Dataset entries
○ ○ ○ ○ ○ ○ ○

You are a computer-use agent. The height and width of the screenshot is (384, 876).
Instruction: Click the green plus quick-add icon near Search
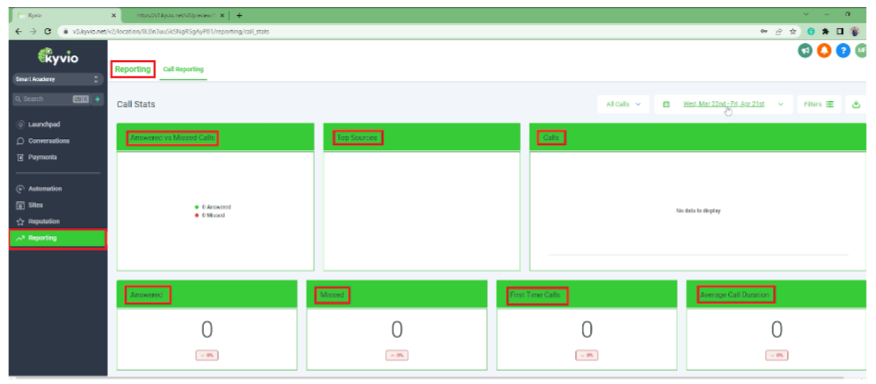(97, 99)
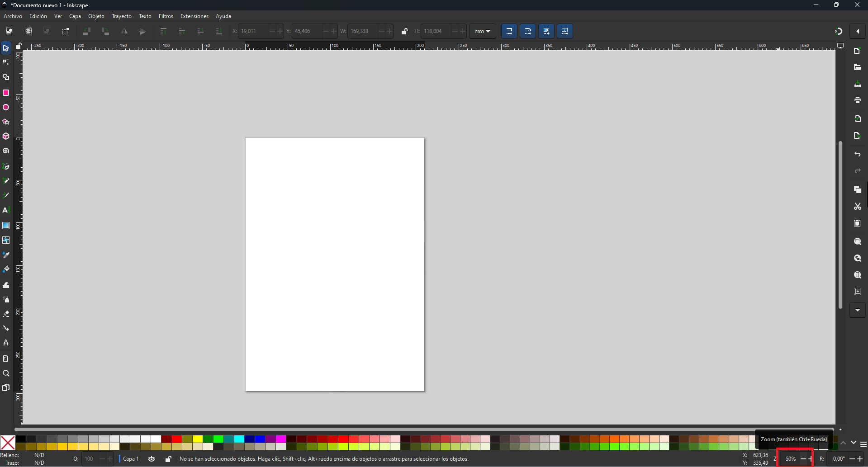Select the Text tool
Image resolution: width=868 pixels, height=467 pixels.
point(6,210)
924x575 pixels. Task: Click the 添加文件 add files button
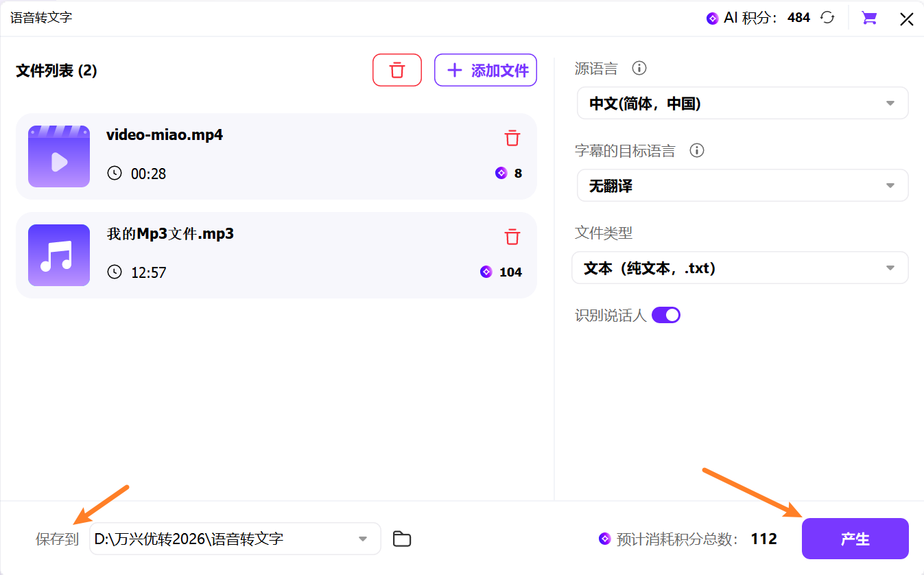coord(485,69)
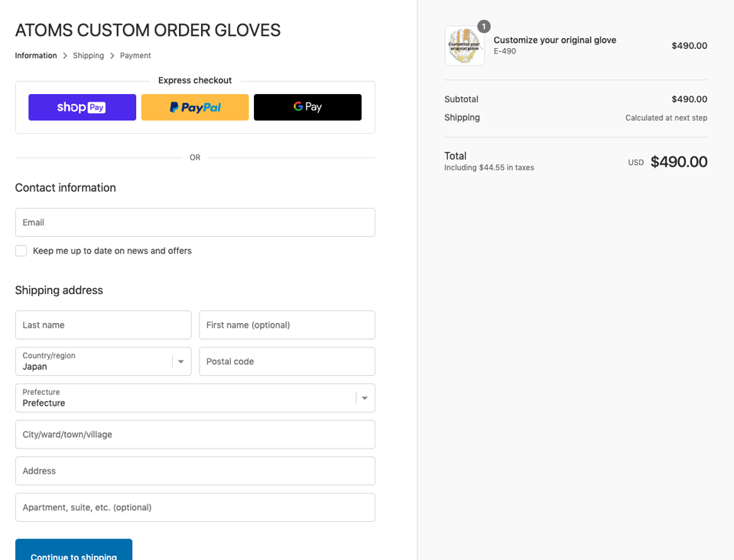Click the custom glove product thumbnail
This screenshot has height=560, width=734.
point(464,45)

○ ○ ○ ○ ○ ○ ○

## [WHAT NEEDS TO BE DONE]
No pictures belong in the copy. Retype exactly, and only, the lines from the line containing "924x575 pixels. Task: Click" through the last line of the data, both included.

## [WRITTEN RESPONSE]
924x575 pixels. Task: Click the 添加文件 add files button
coord(485,69)
Click the custom glove product thumbnail
This screenshot has height=560, width=734.
point(464,45)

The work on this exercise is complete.